The Great Compromise and Bicameralism
Article I of the Constitution vests "all legislative Powers herein granted" in a Congress divided into two chambers—a design fixed by the Connecticut (Great) Compromise of July 16, 1787, which reconciled the large-state Virginia Plan and the small-state New Jersey Plan. The House of Representatives apportions seats by population; the Senate grants each state equal representation with two members. The number 435 is not constitutional but statutory, fixed by the Permanent Apportionment Act of 1929; reapportionment follows each decennial census under Article I, Section 2.

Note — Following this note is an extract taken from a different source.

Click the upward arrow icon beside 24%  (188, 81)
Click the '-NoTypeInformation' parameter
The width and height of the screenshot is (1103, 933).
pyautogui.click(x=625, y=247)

The House of Representatives
The House comprises 435 voting members serving two-year terms. The Constitution sets three qualifications (Art. I, Sec. 2): age 25, seven years' citizenship, and inhabitancy in the represented state. The House elects its own Speaker, who stands second in presidential succession under the Presidential Succession Act of 1947. Distinctive House powers include the sole power to originate revenue bills (the Origination Clause, Art. I, Sec. 7), the sole power of impeachment (Art. I, Sec. 2), and the duty to choose the President if no candidate wins an Electoral College majority—exercised in 1801 (Jefferson) and 1825 (John Quincy Adams) under the Twelfth Amendment.
The Senate
The Senate seats 100 members serving staggered six-year terms, with one-third standing for election every two years (Art. I, Sec. 3). Qualifications are stiffer: age 30, nine years' citizenship, state inhabitancy. The Seventeenth Amendment (1913) replaced legislative appointment with direct popular election. The Vice President serves as President of the Senate, voting only to break ties; the President pro tempore presides in absence. Exclusive Senate powers are weighty: trying impeachments and convicting by two-thirds vote (it has convicted eight federal judges, never a president); advice and consent to treaties by two-thirds (Art. II, Sec. 2), which doomed the Treaty of Versailles in 1919–1920; and confirmation of executive and judicial nominees by simple majority.
Enumerated and Implied Powers
Congress's authority is enumerated in Article I, Section 8—taxing and spending, regulating interstate and foreign commerce, coining money, declaring war, raising armies, and establishing post offices. The Necessary and Proper (Elastic) Clause closes the list, validated by McCulloch v. Maryland (1819), which upheld the national bank as a means to enumerated ends. The Commerce Clause is the most litigated source of federal power, expanded in Wickard v. Filburn (1942) and cabined in United States v. Lopez (1995). Section 9 lists prohibitions—no bills of attainder, no ex post facto laws, no suspension of habeas corpus except in rebellion or invasion.